(Stored data entries)

※

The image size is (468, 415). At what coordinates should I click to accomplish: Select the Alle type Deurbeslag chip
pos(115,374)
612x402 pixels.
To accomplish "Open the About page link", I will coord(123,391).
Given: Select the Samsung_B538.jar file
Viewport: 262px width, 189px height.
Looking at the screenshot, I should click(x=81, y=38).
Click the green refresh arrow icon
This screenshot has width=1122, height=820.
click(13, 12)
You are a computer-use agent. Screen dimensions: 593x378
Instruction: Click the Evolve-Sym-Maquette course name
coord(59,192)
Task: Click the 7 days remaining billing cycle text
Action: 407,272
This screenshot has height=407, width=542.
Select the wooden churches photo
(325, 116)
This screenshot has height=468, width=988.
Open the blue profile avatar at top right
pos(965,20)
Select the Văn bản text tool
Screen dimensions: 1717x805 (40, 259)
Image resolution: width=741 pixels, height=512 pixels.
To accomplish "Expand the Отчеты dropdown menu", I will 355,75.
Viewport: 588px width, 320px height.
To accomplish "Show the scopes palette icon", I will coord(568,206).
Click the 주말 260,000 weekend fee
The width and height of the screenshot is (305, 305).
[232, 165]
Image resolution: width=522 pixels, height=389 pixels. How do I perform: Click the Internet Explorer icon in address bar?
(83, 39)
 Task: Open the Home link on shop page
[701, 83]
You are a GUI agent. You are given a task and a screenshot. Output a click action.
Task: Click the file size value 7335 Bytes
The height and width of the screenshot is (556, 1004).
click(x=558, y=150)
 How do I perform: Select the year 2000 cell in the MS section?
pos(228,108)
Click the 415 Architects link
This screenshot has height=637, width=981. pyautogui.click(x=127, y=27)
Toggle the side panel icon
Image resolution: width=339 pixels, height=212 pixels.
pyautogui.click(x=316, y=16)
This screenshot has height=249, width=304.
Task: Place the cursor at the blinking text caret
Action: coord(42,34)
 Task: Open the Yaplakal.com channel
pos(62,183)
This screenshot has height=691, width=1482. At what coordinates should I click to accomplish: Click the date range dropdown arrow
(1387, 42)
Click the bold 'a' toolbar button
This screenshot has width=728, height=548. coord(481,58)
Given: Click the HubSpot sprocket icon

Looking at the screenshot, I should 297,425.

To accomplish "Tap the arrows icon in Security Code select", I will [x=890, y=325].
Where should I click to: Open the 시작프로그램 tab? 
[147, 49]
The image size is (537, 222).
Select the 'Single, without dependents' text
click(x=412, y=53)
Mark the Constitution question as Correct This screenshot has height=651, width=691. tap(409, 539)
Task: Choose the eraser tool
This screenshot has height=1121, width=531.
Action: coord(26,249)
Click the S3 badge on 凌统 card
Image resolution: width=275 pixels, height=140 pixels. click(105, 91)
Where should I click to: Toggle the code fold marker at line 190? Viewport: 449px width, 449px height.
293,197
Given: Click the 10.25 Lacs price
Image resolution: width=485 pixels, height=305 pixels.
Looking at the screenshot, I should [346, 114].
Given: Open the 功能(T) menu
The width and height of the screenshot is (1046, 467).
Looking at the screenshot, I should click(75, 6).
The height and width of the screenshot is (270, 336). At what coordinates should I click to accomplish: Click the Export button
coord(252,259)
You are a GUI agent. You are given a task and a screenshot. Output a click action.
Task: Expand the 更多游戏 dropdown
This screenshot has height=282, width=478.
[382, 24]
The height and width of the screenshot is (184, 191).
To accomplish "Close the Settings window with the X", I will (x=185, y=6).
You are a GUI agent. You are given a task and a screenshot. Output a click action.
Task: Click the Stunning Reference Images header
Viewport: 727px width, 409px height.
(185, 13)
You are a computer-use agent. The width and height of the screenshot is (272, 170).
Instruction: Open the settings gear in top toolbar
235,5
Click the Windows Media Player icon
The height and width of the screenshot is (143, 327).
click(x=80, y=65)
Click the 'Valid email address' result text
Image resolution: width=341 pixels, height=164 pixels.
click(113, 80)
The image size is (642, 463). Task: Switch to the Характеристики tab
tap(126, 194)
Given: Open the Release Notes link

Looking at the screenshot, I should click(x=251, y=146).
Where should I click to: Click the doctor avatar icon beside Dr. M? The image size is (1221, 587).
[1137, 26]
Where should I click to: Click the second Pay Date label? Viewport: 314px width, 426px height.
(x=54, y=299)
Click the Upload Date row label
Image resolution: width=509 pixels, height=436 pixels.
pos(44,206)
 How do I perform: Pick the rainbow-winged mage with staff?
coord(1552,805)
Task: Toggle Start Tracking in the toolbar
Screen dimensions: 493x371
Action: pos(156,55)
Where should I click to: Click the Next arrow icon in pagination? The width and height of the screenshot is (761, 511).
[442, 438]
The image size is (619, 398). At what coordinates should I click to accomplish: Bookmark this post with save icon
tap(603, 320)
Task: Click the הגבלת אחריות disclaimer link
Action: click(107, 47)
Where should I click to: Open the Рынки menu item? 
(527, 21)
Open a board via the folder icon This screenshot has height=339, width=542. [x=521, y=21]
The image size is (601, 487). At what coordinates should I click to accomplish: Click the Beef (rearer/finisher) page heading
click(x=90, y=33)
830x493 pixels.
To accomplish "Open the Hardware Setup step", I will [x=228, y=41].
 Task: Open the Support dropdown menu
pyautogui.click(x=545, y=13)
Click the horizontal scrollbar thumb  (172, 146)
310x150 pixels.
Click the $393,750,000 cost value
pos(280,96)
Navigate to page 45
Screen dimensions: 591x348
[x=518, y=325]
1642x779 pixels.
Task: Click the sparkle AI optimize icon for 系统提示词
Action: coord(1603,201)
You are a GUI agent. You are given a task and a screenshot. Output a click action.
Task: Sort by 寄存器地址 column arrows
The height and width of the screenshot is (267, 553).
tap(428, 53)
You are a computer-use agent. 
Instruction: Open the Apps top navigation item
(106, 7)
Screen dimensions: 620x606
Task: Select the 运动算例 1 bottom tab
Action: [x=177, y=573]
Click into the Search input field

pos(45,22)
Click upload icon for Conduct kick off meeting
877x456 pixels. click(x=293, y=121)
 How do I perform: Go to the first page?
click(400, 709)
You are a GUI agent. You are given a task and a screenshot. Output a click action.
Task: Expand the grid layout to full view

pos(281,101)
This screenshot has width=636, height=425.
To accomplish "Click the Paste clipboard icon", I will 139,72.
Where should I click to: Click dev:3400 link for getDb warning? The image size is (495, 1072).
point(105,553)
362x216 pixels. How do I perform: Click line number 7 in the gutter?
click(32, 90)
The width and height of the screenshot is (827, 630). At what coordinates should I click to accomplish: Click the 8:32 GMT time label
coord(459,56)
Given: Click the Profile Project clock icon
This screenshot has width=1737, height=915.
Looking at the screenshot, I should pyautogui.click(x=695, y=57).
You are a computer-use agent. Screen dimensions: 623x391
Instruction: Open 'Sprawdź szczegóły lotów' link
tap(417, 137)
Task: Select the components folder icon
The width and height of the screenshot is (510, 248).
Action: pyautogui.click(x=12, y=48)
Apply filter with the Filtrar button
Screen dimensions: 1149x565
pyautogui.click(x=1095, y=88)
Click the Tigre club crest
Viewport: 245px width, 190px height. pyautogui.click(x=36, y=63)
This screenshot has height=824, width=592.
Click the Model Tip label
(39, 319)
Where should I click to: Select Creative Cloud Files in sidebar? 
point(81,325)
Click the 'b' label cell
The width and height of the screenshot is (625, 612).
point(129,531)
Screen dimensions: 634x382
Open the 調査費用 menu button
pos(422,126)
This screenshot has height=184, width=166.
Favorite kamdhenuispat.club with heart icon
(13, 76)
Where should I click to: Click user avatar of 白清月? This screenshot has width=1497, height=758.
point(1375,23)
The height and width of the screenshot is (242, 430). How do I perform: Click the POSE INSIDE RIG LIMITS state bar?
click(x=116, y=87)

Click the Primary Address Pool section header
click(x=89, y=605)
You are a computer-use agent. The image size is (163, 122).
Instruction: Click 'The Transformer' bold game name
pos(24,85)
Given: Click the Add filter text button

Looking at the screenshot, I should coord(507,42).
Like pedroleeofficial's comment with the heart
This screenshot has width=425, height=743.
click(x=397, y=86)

※

| What is expected |
Beginning with the first line above, could you copy every line exactly, up to and including the one with "This screenshot has height=407, width=542."?

| Solution for this task |
The image size is (468, 415). At what coordinates should I click to accomplish: Select the Alle type Deurbeslag chip
pos(115,374)
612x402 pixels.
To accomplish "Open the About page link", I will coord(123,391).
Given: Select the Samsung_B538.jar file
Viewport: 262px width, 189px height.
Looking at the screenshot, I should click(x=81, y=38).
Click the green refresh arrow icon
This screenshot has width=1122, height=820.
click(13, 12)
You are a computer-use agent. Screen dimensions: 593x378
Instruction: Click the Evolve-Sym-Maquette course name
coord(59,192)
Task: Click the 7 days remaining billing cycle text
Action: 407,272
This screenshot has height=407, width=542.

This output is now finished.